CEAL: The cost effective active learning (CEAL) (Wang et al., 2016) method improves the uncertainty method. It not only labels samples with high entropy values but also pseudolabels samples whose entropy values are less than a given threshold. CEAL methods benefit from the use of unlabeled samples, but choosing an appropriate threshold is difficult.

Variation ratio: The variation ratio method trains $c$ neural networks with different random initializations. They have the same network structure and use the same training set. The variance ratio method labels samples with large differences $V (x)$ between the predictions of $c$ neural networks.

(2) $V (x) = 1 - \frac{f_{m} (x)}{c},$ where $f_{m} (x)$ is the number of predictions falling into the modal class for sample $x$ . The variation ratio method performs well but requires additional computing resources to train multiple neural networks.

Core-set: The core-set method selects the labeled samples such that the spheres centered on the samples in the labeled dataset cover all samples. Let the labeled sample set be L and the unlabeled sample set be U. T is the sample set that needs to be labeled, and $λ (x_{1}, x_{2})$ is the distance between samples $x_{1}$ and $x_{2}$ . The core-set method chooses T to minimize

(3) $max_{x_{i} \in U, x_{j} \in L \cup T} λ (x_{i}, x_{j}) .$

The core-set method has an intuitive geometric interpretation, but it is often difficult to choose a suitable definition of the distance $λ (x_{i}, x_{j})$ .

BatchBALD: The BatchBDAL (Kirsch, Van Amersfoort & Gal, 2019) method selects a set of samples to minimize the uncertainty of the model parameters. With appropriate transformations, it chooses to label a set of samples $x_{1 : b}$ to maximize

(4) $H (y_{1 : b} | x_{1 : b}, D_{t r a i n}) - E_{p (w | D_{t r a i n})} H (y_{1 : b} | x_{1 : b}, w, D_{t r a i n}),$ where $H$ denotes the conditional entropy. The BatchBDAL method is the original BDAL (Gal, Islam & Ghahramani, 2017) method when $b$ is 1. The BatchBDAL method reduces the probability of labeling multiple similar samples in the same batch, which results in better performance.

Learning loss: The learning loss (Yoo & Kweon, 2019) method adds a loss prediction model to the task model. The model takes the features from the task model as input and then predicts the loss value of the task model for each sample. The learning loss method is widely applicable to various tasks, but its loss prediction model is closely related to the structure of the task model, so the loss prediction model needs to be redesigned when using different task models, which increases the workload of using it.

Information provided —
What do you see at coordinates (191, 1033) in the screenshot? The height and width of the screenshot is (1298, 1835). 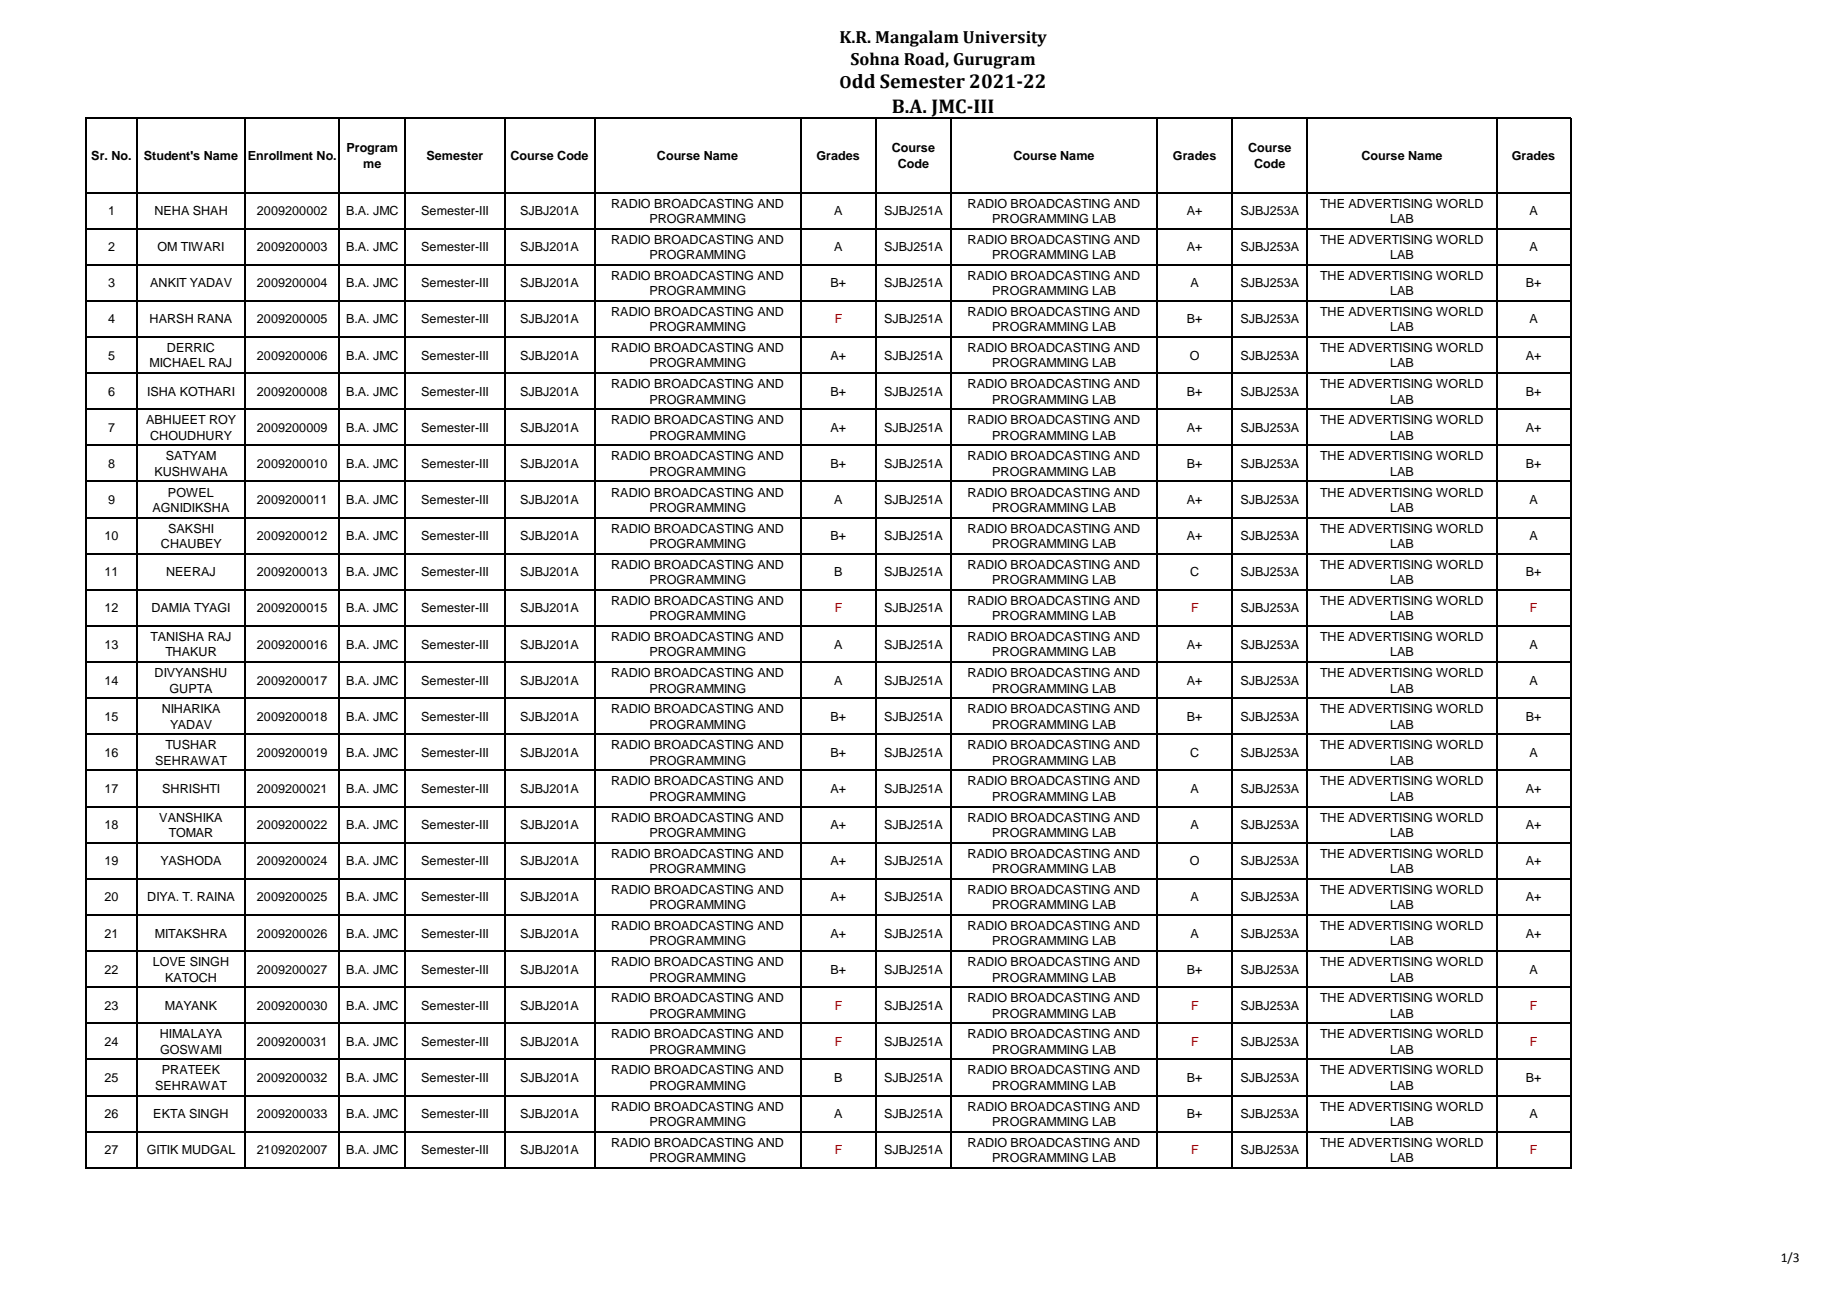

To-do list —
[A] According to the active learning methods excerpt, what drawback does the variation ratio method have?
[B] Rewrite the active learning methods excerpt starting with "Variation ratio: The" and going on through "of $c$ neural networks.", substituting "classifiers" for "neural networks".

Task-by-task answers —
[A] It requires additional computing resources to train multiple neural networks.

[B]
Variation ratio: The variation ratio method trains $c$ classifiers with different random initializations. They have the same network structure and use the same training set. The variance ratio method labels samples with large differences $V (x)$ between the predictions of $c$ classifiers.